─── Entries supplied ───

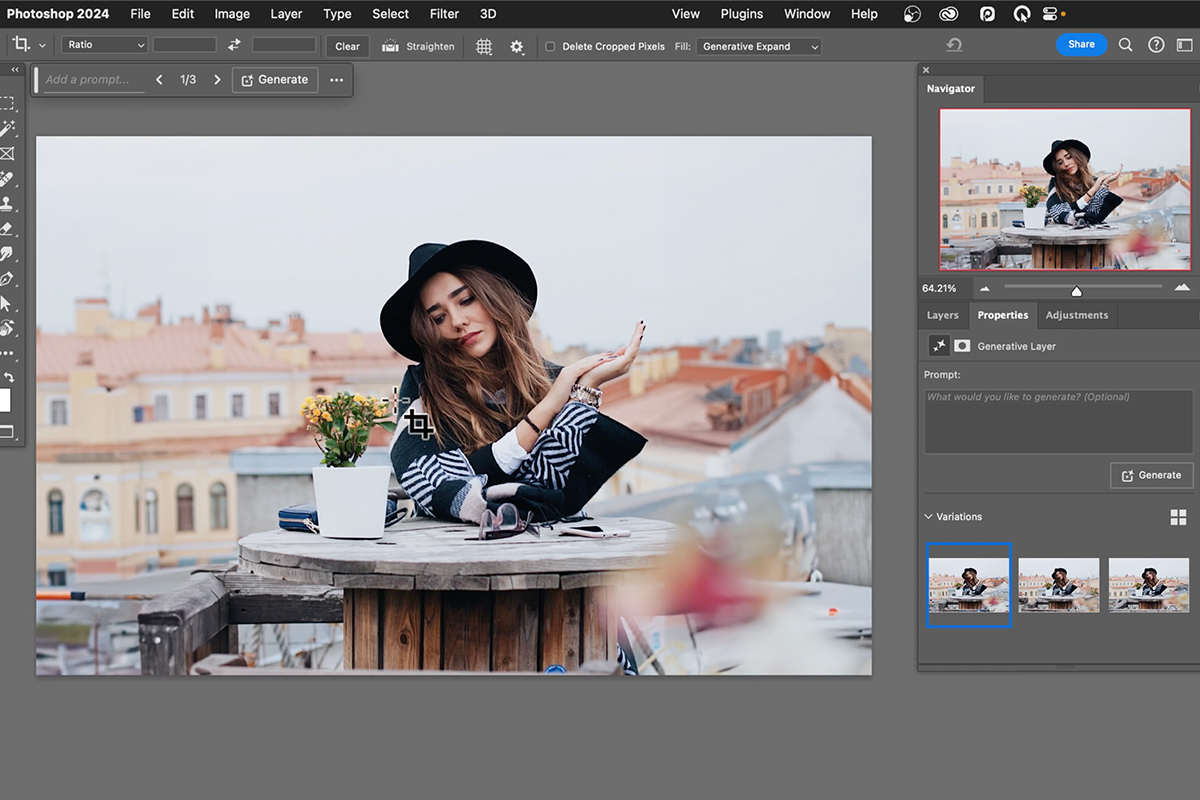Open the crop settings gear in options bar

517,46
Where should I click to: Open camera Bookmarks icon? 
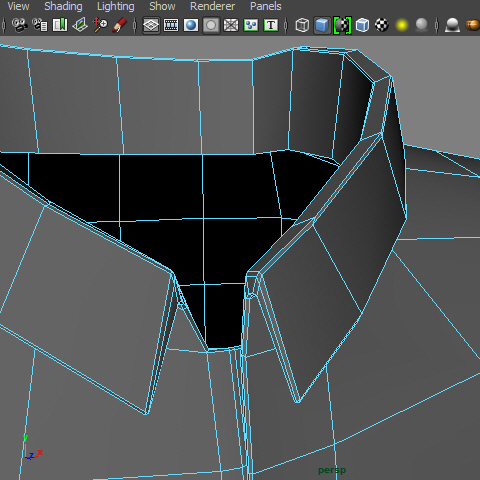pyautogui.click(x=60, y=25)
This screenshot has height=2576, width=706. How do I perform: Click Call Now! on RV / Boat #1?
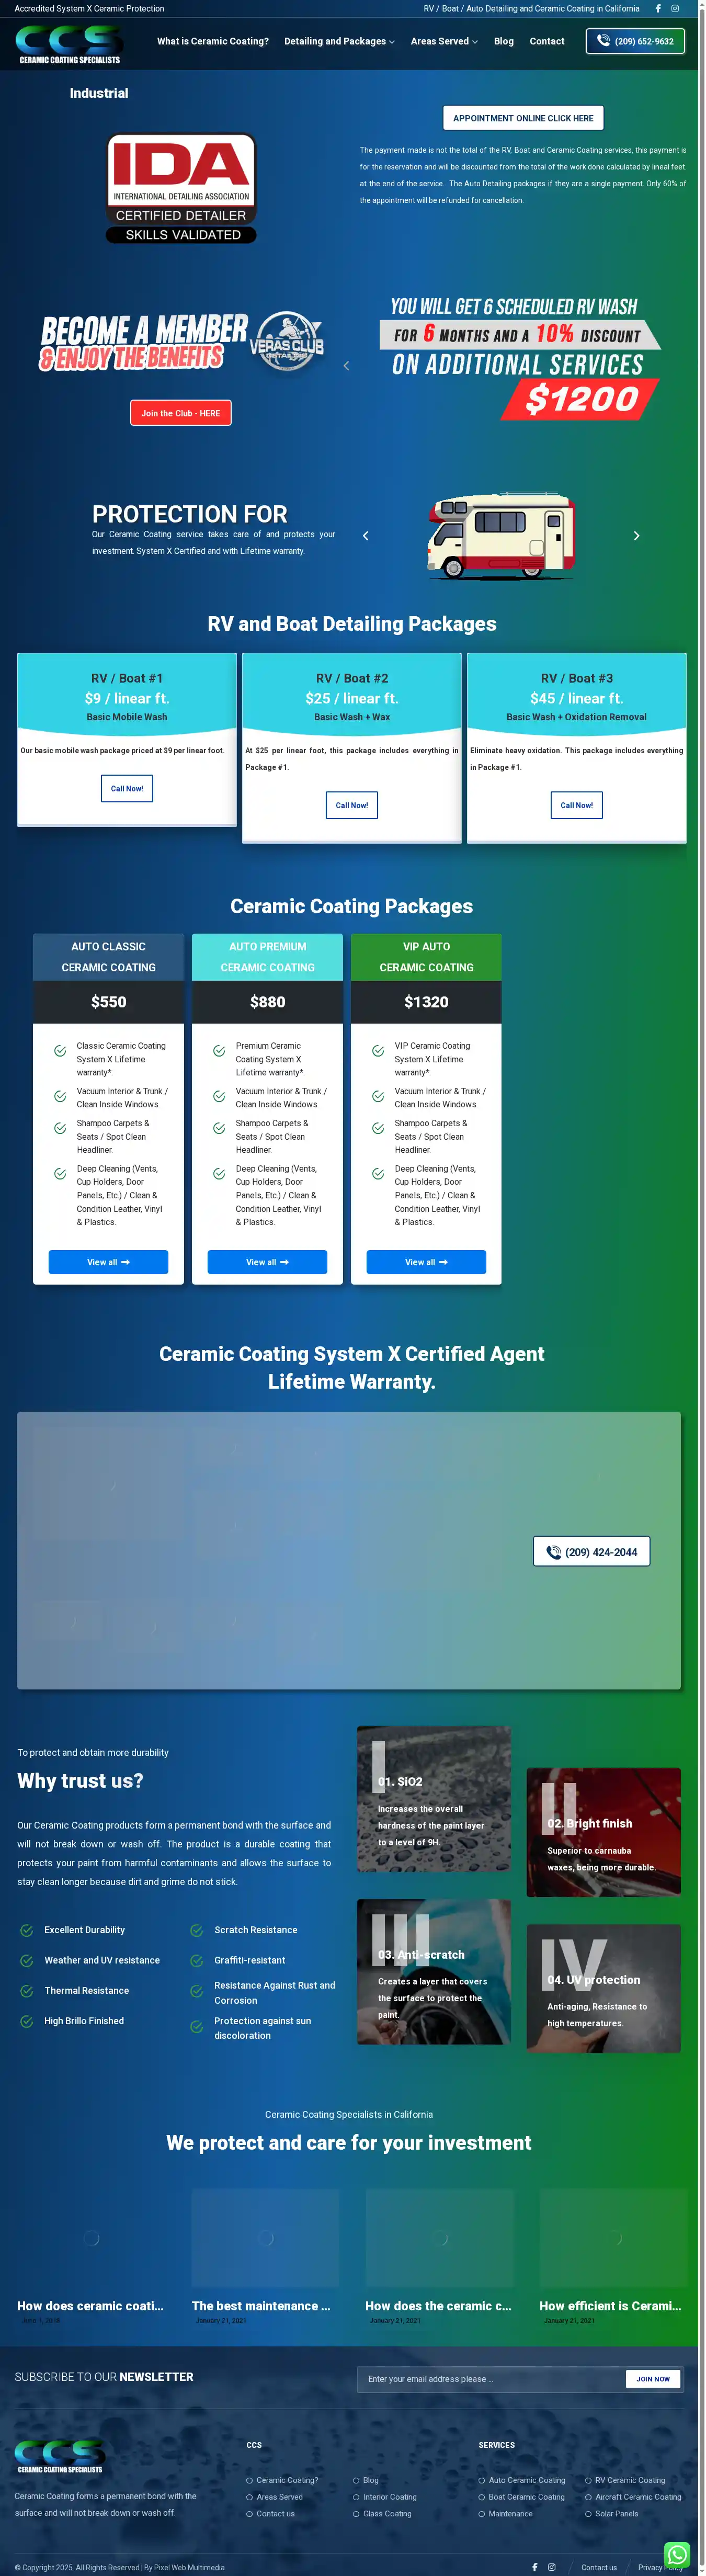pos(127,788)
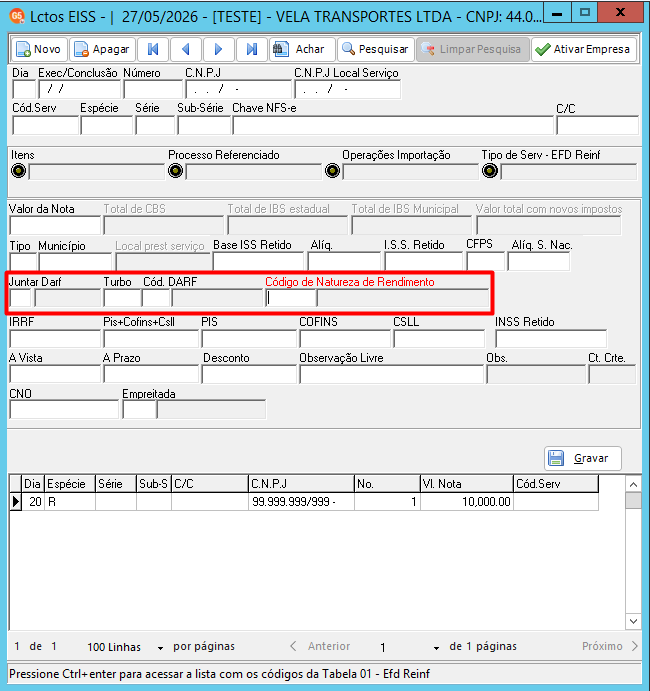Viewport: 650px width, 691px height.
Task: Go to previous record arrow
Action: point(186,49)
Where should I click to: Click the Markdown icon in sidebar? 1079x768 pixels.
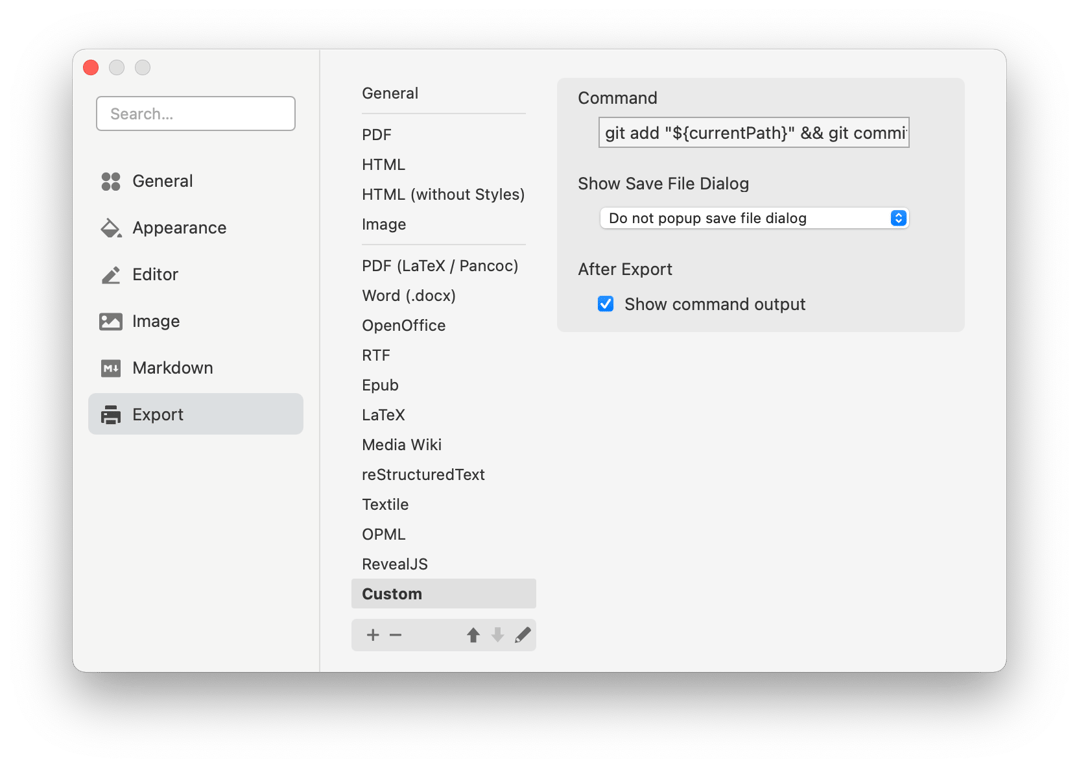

───

From the line that holds "This screenshot has" to the last line of the records, please copy each line exactly and nothing else. Pictures stay out.

This screenshot has height=2576, width=706. How do I perform: Click Call Now! on RV / Boat #1?
pos(127,788)
Viewport: 650px width, 691px height.
Task: Go to previous record arrow
Action: point(186,49)
Where should I click to: Click the Markdown icon in sidebar? 1079x768 pixels.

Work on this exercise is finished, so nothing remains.